The unfairness of AHPRA’s approach was acknowledged by one of their contracted researchers, who stated: “Broad and controversial ‘public interest’ test … leaves medical practitioners vulnerable to inconsistent decision-making. Compared to overseas jurisdictions, immediate action powers in Australia offer fewer procedural protections”[3].

In July 2022 the Victorian branch of the AMA called for a Royal Commission into AHPRA in response to the above, and to the Agency’s move to gag Dr David Berger’s use of adjectives in his robust criticism of management of the covid pandemic. It also prompted an open letter critical of AHPRA signed by 18 distinguished Australian doctors, including Professors Raina Macintyre, Kerryn Phelps and Guy Marks.

AHPRA now faces yet another inquiry, this time conducted by the Health Ombudsman. There is no reason to suppose it will prove of greater effectiveness than the previous ones.

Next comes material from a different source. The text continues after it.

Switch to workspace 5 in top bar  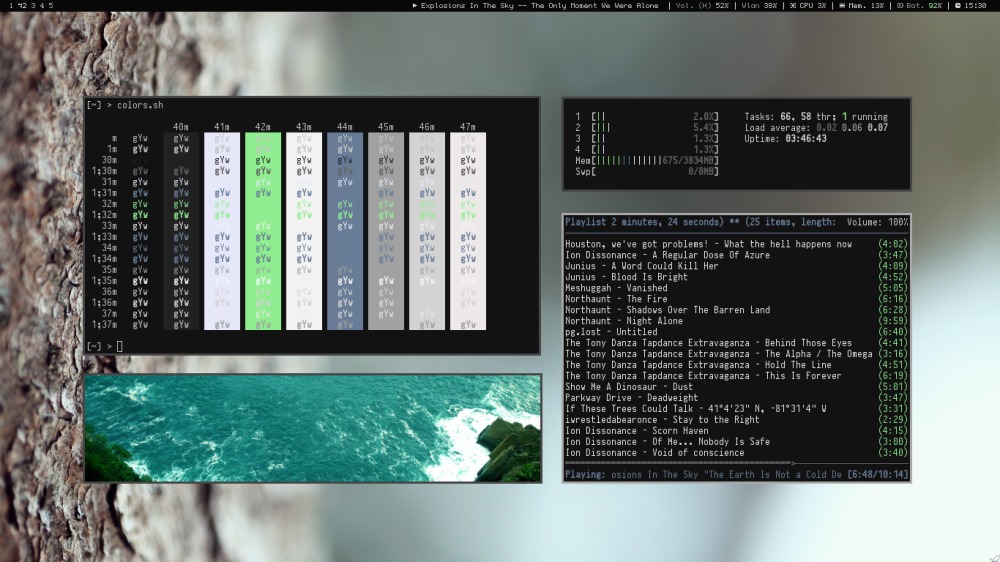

The time is right for a Royal Commission into AHPRA with the capacity to compel and direct, to ensure that medical practitioners can practice their profession in the way it was envisioned – with compassion, competence, and just accountability.

Dr Gliksman is a physician in private practice in Sydney and a past vice-president & chair of Council of the AMA (NSW), and a past federal AMA councillor. He has never been the subject of a patient complaint to any regulatory body.

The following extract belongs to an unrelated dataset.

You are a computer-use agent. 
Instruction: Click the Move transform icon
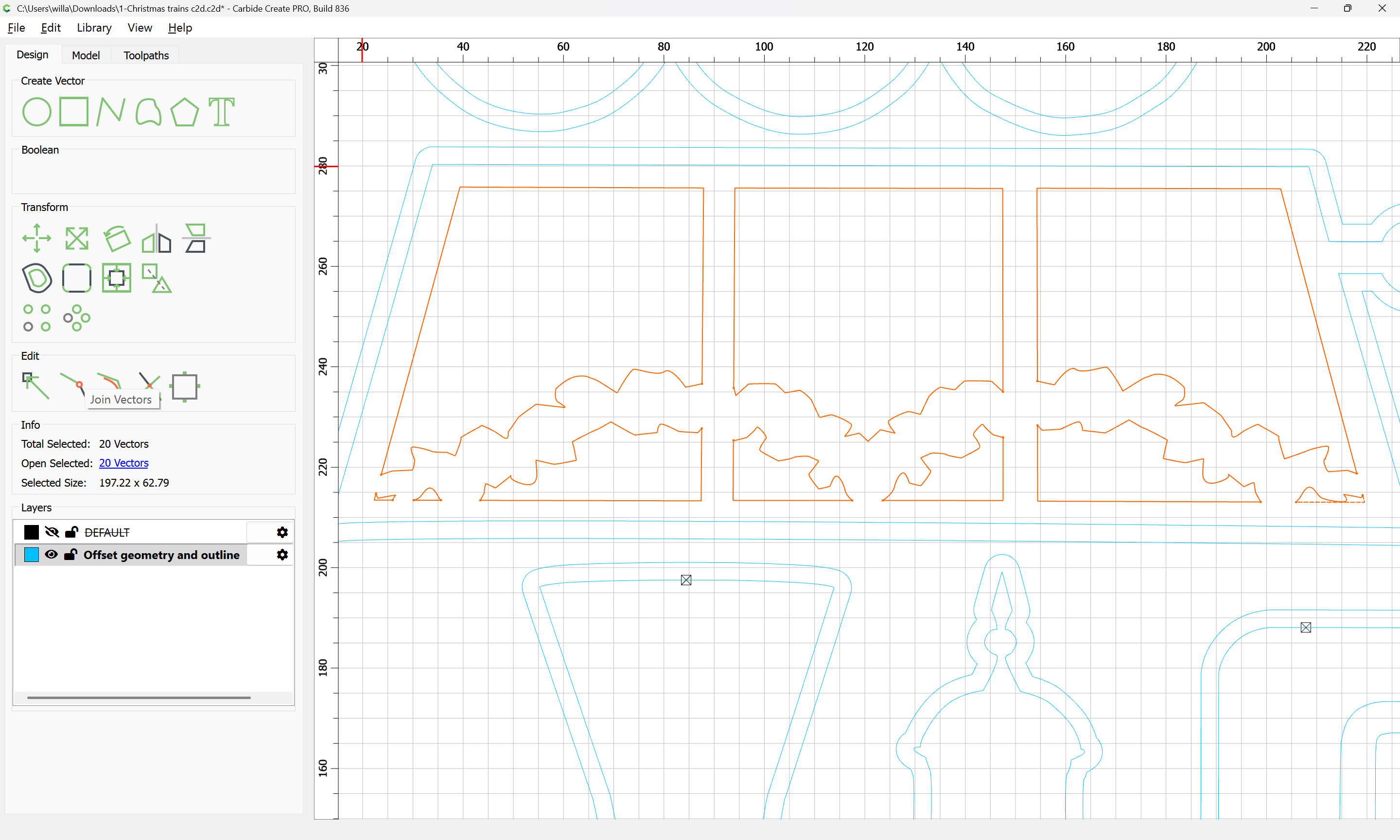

[1] Morris J; Canaway R; Bismark M. Reducing, Identifying and Managing Vexatious Complaints: Summary Report of a Literature Review Prepared for the Australian Health Practitioner Regulation Agency. Melbourne School of Population and Global Health: Centre for Health Policy. November 2017.

[2] Shah (a pseudonym) v Medical Board of Australia [2022] SASC 140

[3] Bradfield OM, Spittal MJ, Bismark MM. In Whose Interest? Recent Developments in Regulatory Immediate Action against Medical Practitioners in Australia. J Law Med. 2020 Dec;28(1):244-269. PMID: 33415903.